*WORK TO COMPLETE*. A line below contains "Task: Click the weld timer readout", and a later one contains "Given: Click the More Settings button". Repeat both, with every line between them, exactly.

(Saved entries)
☆ ☆ ☆ ☆ ☆

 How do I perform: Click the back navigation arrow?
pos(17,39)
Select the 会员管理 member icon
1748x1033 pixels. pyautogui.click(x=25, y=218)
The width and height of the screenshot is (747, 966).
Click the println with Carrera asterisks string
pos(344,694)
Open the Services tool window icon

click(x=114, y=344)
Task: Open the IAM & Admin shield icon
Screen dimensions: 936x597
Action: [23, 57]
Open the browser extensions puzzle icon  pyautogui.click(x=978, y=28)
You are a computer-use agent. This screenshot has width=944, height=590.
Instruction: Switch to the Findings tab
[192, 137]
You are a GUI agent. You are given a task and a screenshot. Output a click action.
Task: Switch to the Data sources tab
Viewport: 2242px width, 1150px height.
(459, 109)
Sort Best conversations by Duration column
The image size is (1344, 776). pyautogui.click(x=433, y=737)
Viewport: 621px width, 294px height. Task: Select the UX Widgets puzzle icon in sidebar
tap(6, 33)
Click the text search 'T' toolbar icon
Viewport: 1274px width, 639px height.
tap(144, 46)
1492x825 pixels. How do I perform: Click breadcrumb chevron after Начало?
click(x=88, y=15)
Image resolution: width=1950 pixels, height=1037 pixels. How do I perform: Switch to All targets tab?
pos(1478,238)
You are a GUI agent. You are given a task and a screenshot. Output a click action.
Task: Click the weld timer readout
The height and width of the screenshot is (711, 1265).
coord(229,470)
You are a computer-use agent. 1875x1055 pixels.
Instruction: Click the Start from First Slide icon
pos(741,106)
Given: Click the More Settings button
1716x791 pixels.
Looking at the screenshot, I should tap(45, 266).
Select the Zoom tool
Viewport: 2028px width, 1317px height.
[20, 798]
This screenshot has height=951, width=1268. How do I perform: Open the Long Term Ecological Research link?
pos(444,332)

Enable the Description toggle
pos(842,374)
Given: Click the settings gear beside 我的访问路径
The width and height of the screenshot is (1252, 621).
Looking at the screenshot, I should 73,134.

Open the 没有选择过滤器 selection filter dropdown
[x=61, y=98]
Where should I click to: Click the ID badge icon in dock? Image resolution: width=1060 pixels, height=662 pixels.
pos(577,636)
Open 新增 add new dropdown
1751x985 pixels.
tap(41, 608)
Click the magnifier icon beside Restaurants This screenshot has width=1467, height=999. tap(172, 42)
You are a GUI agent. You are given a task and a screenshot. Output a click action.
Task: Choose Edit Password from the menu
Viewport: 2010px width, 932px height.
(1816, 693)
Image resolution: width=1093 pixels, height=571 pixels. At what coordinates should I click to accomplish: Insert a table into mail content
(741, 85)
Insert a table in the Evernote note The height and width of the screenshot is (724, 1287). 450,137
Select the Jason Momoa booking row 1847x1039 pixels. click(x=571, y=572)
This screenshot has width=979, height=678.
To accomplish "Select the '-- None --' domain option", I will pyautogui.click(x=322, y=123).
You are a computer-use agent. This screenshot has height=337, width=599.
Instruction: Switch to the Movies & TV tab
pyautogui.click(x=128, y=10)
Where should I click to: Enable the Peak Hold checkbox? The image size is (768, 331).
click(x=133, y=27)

☆ ☆ ☆ ☆ ☆

*OUTPUT OF THE EXERCISE*.
Task: Click the weld timer readout
The height and width of the screenshot is (711, 1265).
coord(229,470)
You are a computer-use agent. 1875x1055 pixels.
Instruction: Click the Start from First Slide icon
pos(741,106)
Given: Click the More Settings button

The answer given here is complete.